Top of DATA IN THIS EXERCISE

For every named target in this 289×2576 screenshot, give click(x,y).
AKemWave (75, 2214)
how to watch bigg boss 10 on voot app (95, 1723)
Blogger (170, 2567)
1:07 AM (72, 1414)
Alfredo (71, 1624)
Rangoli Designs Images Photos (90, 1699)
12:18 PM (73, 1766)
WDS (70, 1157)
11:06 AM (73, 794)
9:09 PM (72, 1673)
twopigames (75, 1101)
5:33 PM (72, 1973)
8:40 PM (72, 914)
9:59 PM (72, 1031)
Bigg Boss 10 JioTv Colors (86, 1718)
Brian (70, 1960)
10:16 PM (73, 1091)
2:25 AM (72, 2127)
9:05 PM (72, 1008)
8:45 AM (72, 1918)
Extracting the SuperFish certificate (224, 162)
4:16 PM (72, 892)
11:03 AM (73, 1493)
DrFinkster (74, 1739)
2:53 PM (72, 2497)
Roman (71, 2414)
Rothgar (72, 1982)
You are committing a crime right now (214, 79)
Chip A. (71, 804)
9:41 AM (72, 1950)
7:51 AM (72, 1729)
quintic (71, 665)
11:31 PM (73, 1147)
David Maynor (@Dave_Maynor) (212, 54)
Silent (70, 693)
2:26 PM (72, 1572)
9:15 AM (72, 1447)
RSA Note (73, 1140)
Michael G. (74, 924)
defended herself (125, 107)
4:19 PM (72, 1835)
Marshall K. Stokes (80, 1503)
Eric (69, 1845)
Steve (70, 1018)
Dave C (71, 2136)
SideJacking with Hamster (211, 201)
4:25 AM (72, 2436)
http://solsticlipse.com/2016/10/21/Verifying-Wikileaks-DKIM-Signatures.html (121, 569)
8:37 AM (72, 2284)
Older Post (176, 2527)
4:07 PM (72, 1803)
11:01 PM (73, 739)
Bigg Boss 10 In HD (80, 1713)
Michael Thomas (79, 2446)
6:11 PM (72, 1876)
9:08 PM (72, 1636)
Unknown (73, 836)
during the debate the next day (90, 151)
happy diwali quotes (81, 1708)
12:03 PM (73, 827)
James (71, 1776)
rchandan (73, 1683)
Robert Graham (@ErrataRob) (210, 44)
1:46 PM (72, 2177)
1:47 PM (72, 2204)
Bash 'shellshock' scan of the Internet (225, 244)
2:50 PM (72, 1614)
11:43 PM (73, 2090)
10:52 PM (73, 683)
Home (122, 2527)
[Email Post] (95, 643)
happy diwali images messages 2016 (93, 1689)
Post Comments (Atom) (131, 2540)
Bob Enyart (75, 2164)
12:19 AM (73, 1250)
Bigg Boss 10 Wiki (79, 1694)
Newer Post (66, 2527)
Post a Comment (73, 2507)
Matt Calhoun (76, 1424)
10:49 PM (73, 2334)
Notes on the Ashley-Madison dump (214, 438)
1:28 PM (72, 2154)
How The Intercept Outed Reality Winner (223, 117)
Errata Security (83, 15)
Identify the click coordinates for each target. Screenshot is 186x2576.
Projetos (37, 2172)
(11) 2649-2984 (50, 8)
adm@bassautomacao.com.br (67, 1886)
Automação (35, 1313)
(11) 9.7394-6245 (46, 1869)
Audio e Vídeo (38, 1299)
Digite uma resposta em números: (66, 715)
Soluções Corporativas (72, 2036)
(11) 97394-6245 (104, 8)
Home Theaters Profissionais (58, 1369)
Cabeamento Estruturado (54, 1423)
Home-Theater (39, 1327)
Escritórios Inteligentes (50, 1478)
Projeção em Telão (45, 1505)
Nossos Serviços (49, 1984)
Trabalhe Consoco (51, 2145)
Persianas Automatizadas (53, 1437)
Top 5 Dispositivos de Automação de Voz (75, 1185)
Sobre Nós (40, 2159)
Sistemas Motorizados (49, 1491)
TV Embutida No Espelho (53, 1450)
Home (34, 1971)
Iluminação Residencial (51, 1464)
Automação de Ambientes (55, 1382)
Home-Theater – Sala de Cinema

Bottom of DATA IN THIS EXERCISE

> **WHAT IS EXPECTED**
Return every record in full, word for word.

> **ANSWER FOR THE TASK**
For every named target in this 289×2576 screenshot, give click(x,y).
AKemWave (75, 2214)
how to watch bigg boss 10 on voot app (95, 1723)
Blogger (170, 2567)
1:07 AM (72, 1414)
Alfredo (71, 1624)
Rangoli Designs Images Photos (90, 1699)
12:18 PM (73, 1766)
WDS (70, 1157)
11:06 AM (73, 794)
9:09 PM (72, 1673)
twopigames (75, 1101)
5:33 PM (72, 1973)
8:40 PM (72, 914)
9:59 PM (72, 1031)
Bigg Boss 10 JioTv Colors (86, 1718)
Brian (70, 1960)
10:16 PM (73, 1091)
2:25 AM (72, 2127)
9:05 PM (72, 1008)
8:45 AM (72, 1918)
Extracting the SuperFish certificate (224, 162)
4:16 PM (72, 892)
11:03 AM (73, 1493)
DrFinkster (74, 1739)
2:53 PM (72, 2497)
Roman (71, 2414)
Rothgar (72, 1982)
You are committing a crime right now (214, 79)
Chip A. (71, 804)
9:41 AM (72, 1950)
7:51 AM (72, 1729)
quintic (71, 665)
11:31 PM (73, 1147)
David Maynor (@Dave_Maynor) (212, 54)
Silent (70, 693)
2:26 PM (72, 1572)
9:15 AM (72, 1447)
RSA Note (73, 1140)
Michael G. (74, 924)
defended herself (125, 107)
4:19 PM (72, 1835)
Marshall K. Stokes (80, 1503)
Eric (69, 1845)
Steve (70, 1018)
Dave C (71, 2136)
SideJacking with Hamster (211, 201)
4:25 AM (72, 2436)
http://solsticlipse.com/2016/10/21/Verifying-Wikileaks-DKIM-Signatures.html (121, 569)
8:37 AM (72, 2284)
Older Post (176, 2527)
4:07 PM (72, 1803)
11:01 PM (73, 739)
Bigg Boss 10 In HD (80, 1713)
Michael Thomas (79, 2446)
6:11 PM (72, 1876)
9:08 PM (72, 1636)
Unknown (73, 836)
during the debate the next day (90, 151)
happy diwali quotes (81, 1708)
12:03 PM (73, 827)
James (71, 1776)
rchandan (73, 1683)
Robert Graham (@ErrataRob) (210, 44)
1:46 PM (72, 2177)
1:47 PM (72, 2204)
Bash 'shellshock' scan of the Internet (225, 244)
2:50 PM (72, 1614)
11:43 PM (73, 2090)
10:52 PM (73, 683)
Home (122, 2527)
[Email Post] (95, 643)
happy diwali images messages 2016 (93, 1689)
Post Comments (Atom) (131, 2540)
Bob Enyart (75, 2164)
12:19 AM (73, 1250)
Bigg Boss 10 Wiki (79, 1694)
Newer Post (66, 2527)
Post a Comment (73, 2507)
Matt Calhoun (76, 1424)
10:49 PM (73, 2334)
Notes on the Ashley-Madison dump (214, 438)
1:28 PM (72, 2154)
How The Intercept Outed Reality Winner (223, 117)
Errata Security (83, 15)
Identify the click coordinates for each target. Screenshot is 186x2576.
Projetos (37, 2172)
(11) 2649-2984 (50, 8)
adm@bassautomacao.com.br (67, 1886)
Automação (35, 1313)
(11) 9.7394-6245 (46, 1869)
Audio e Vídeo (38, 1299)
Digite uma resposta em números: (66, 715)
Soluções Corporativas (72, 2036)
(11) 97394-6245 (104, 8)
Home Theaters Profissionais (58, 1369)
Cabeamento Estruturado (54, 1423)
Home-Theater (39, 1327)
Escritórios Inteligentes (50, 1478)
Projeção em Telão (45, 1505)
Nossos Serviços (49, 1984)
Trabalhe Consoco (51, 2145)
Persianas Automatizadas (53, 1437)
Top 5 Dispositivos de Automação de Voz (75, 1185)
Sobre Nós (40, 2159)
Sistemas Motorizados (49, 1491)
TV Embutida No Espelho (53, 1450)
Home (34, 1971)
Iluminação Residencial (51, 1464)
Automação de Ambientes (55, 1382)
Home-Theater – Sala de Cinema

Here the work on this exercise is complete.